The book is more than an identification guide. As well as helpful introductory material on the Gault Clay it provides very useful guidance on sample preparation for microfossils, including vertebrate teeth and other elements, and on macrofaunal ecological associations found in the Gault. It may also stimulate renewed interest in the Gault among collectors, perhaps leading to new information on some of the less well-known groups, such as bryozoa. Most chapters clearly indicate that only the most common species are described, thereby avoiding the trap of implying that all species likely to be found in the Gault are illustrated. The extensive reference list provides the reader with a way into the more extensive historic literature, which will assist those looking to identify the rarer components of the fauna.

Perhaps the only disappointment is the lack of guidance on curation and preservation, especially the notoriously pyrite-rot-prone nature of many ammonites on which some advice would have been welcome. However this minor omission should not detract from the value of this impressive book to amateur and professional palaeontologists alike.

Reviewed by Keith Duff,

Periglacial and Paraglacial Processes and Environments

J Knight & S Harrison (eds) Geological Society Special Publication No.320, The Geological Society of London. Publication date: 2009; ISBN: 978-1-86239-281-6; List price: £90.00; GSL Member price: £45.00 272 pp;

KnightAway from the direct influence of glaciers and ice sheets, cold climate conditions create distinctive environments characterised by intense freeze-thaw processes and permafrost. Such periglacial environments were formerly more extensive during Pleistocene glaciations both in lowland areas of the Arctic and mid-latitudes as well as in mountains. As global climate warmed spasmodically into the present interglacial, landscapes responded to the removal of land ice and permafrost melting through a sequence of complex responses, including a readjustment to high sediment availability for transport by newly developing fluvial systems. It was to this particular situation that the term ‘paraglacial’ was coined about 30 years ago. Since then the concept has been developed and extended to cover other geomorphic situations.

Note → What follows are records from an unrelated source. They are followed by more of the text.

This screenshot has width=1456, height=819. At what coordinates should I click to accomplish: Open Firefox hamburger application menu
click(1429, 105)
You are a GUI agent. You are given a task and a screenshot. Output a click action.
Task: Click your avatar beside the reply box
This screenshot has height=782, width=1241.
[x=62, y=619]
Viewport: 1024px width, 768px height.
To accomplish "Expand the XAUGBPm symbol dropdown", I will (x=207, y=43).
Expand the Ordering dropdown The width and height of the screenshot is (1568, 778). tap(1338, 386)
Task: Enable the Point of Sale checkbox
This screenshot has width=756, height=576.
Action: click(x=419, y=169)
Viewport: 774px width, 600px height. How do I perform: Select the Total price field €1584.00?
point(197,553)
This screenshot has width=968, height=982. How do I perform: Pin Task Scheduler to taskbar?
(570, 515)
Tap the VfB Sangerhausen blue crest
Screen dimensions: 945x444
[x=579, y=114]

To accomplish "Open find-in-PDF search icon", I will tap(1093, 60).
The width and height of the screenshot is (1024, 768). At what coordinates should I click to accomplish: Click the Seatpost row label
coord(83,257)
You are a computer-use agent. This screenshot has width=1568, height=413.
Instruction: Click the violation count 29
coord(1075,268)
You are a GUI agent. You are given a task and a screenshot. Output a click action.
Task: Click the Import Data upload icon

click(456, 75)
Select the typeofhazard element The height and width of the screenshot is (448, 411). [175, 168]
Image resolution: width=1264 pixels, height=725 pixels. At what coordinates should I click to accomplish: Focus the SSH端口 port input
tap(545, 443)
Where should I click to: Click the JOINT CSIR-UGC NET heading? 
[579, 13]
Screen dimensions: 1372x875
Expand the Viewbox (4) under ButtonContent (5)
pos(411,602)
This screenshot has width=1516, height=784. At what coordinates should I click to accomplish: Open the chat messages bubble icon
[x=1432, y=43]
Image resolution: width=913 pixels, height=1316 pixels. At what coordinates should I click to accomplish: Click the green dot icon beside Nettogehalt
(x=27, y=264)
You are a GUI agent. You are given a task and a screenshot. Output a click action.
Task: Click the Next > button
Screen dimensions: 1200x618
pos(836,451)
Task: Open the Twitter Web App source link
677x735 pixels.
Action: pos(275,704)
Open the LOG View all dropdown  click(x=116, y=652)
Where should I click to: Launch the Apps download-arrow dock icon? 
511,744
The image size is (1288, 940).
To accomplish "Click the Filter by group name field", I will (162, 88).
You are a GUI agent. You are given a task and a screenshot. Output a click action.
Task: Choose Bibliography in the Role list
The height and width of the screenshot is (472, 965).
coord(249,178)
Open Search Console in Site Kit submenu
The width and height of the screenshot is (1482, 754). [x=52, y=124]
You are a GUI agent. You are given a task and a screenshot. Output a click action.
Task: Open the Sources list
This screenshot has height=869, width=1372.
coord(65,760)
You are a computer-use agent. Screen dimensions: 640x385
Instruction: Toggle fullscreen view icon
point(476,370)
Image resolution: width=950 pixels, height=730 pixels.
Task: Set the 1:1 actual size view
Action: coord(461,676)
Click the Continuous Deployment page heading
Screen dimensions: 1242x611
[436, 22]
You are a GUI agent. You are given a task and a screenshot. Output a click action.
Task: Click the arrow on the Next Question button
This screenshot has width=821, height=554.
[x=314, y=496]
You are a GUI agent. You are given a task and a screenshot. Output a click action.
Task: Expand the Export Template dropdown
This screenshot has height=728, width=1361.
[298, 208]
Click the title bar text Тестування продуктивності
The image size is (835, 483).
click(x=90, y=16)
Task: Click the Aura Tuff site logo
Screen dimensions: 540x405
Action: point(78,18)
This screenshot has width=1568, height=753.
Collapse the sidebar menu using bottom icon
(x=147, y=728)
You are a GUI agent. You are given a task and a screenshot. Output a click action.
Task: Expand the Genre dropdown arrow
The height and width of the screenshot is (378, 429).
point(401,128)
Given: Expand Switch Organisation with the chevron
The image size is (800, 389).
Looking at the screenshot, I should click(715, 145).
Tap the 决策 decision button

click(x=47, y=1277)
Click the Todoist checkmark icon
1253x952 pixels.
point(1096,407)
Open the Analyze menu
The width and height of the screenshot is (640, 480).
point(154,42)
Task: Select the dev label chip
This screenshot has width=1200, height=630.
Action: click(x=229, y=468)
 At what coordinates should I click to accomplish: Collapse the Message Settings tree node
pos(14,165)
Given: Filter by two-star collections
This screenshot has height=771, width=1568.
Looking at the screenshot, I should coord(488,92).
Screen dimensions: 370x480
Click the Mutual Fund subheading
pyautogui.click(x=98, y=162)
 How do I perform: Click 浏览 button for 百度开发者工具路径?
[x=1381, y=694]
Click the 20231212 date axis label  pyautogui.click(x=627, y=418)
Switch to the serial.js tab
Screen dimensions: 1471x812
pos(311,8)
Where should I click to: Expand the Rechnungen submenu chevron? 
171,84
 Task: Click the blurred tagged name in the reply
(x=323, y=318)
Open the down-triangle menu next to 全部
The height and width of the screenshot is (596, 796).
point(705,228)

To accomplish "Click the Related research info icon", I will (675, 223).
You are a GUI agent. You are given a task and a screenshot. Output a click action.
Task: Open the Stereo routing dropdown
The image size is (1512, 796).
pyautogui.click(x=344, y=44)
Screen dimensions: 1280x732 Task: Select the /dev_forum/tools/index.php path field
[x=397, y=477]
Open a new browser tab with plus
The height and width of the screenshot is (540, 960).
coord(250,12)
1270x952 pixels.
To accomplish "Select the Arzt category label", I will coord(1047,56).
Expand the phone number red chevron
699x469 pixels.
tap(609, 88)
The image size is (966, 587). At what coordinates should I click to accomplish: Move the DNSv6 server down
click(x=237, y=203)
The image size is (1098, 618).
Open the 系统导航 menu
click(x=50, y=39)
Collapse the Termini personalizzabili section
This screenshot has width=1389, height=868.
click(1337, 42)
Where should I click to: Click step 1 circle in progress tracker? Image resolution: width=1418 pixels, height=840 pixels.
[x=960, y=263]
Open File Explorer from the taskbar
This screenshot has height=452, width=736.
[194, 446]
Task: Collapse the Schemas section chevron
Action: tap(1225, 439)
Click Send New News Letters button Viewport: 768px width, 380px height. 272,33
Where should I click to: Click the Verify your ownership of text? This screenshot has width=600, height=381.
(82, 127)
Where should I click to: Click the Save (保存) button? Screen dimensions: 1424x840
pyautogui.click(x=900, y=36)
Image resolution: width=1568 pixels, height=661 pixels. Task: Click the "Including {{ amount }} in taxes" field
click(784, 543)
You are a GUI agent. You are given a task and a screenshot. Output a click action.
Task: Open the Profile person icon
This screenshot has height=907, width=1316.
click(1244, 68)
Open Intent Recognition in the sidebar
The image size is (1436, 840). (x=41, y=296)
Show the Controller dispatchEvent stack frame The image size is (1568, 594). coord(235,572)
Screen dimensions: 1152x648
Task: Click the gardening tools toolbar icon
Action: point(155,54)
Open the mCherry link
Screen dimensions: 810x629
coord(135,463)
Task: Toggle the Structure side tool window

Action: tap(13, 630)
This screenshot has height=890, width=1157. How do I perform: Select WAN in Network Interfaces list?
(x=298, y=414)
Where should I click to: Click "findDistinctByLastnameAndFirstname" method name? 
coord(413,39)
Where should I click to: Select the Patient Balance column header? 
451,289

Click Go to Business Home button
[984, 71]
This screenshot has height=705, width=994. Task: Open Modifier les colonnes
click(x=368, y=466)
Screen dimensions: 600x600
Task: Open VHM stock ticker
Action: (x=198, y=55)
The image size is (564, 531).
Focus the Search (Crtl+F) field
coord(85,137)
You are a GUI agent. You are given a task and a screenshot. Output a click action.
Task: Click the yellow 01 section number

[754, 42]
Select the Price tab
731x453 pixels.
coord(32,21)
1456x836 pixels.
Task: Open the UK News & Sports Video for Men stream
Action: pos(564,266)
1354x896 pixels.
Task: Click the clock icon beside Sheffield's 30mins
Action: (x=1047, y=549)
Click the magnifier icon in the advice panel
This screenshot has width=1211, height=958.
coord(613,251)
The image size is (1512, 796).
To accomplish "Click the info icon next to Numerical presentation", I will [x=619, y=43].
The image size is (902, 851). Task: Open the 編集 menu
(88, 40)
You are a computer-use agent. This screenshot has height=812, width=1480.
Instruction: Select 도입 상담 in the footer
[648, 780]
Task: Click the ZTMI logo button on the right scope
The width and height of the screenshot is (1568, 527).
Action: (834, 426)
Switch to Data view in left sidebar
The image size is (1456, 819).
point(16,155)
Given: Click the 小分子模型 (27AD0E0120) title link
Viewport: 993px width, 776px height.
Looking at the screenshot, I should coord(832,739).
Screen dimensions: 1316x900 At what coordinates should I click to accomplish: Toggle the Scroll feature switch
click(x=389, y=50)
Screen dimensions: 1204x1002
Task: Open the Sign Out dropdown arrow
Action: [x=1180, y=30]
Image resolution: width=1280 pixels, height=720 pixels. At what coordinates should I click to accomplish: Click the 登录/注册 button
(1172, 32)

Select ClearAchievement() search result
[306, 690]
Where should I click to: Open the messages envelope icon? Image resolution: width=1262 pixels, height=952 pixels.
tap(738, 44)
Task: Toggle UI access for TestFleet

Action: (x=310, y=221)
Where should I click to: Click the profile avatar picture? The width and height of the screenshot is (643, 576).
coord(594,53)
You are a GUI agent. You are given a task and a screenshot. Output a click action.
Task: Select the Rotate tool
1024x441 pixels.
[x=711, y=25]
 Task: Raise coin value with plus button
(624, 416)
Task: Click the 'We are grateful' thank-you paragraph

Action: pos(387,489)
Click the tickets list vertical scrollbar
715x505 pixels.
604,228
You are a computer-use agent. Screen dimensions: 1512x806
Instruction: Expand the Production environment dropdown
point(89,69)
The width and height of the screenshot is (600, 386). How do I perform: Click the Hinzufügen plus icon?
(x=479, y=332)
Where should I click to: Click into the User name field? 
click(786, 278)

This SP is divided into three sections, the first dealing with periglacial environments. This is followed by a section on paraglacial processes and environments in the British Isles, and a final section relating to more general paraglacial issues. Individual papers range from subject overviews to site-specific investigations. In the opening section, a key paper is the evaluation of periglacial geomorphology from a French perspective; this provides useful discussion on global change issues and the ‘paraglacial fever’ that seems more prevalent in the British Isles.

It is to this ‘paraglacial concept’ that many of the ensuing papers are devoted, either with doctrinal adherence or with more thoughtful evaluation with respect to the environmental sensitivity of cold climates. As with many concepts, it has been redefined and extended beyond the intentions of the original authors to include a range of geomorphic situations and timescales. Thus, depending on your point of view, some papers will be observed to develop ‘paraglacial’ using the word with dogmatic zeal; while others reflect that the term is overused, adding little new understanding, particularly when it involves dropping consideration of distinctive periglacial conditions and environmental control. Here, the important paper (by Slaymaker) is a rational evaluation of the topic and raises the significant theme of disturbance regime landscapes, well developed by Hewitt in a later paper.

Overall, this is an interesting publication bringing together a number of studies that demonstrate key issues in cold-climate geomorphology and elaborate on the subject’s role, with particular reference to sensitive environmental responses to ongoing climate change. The collection provides a thoughtful commentary on the paraglacial concept.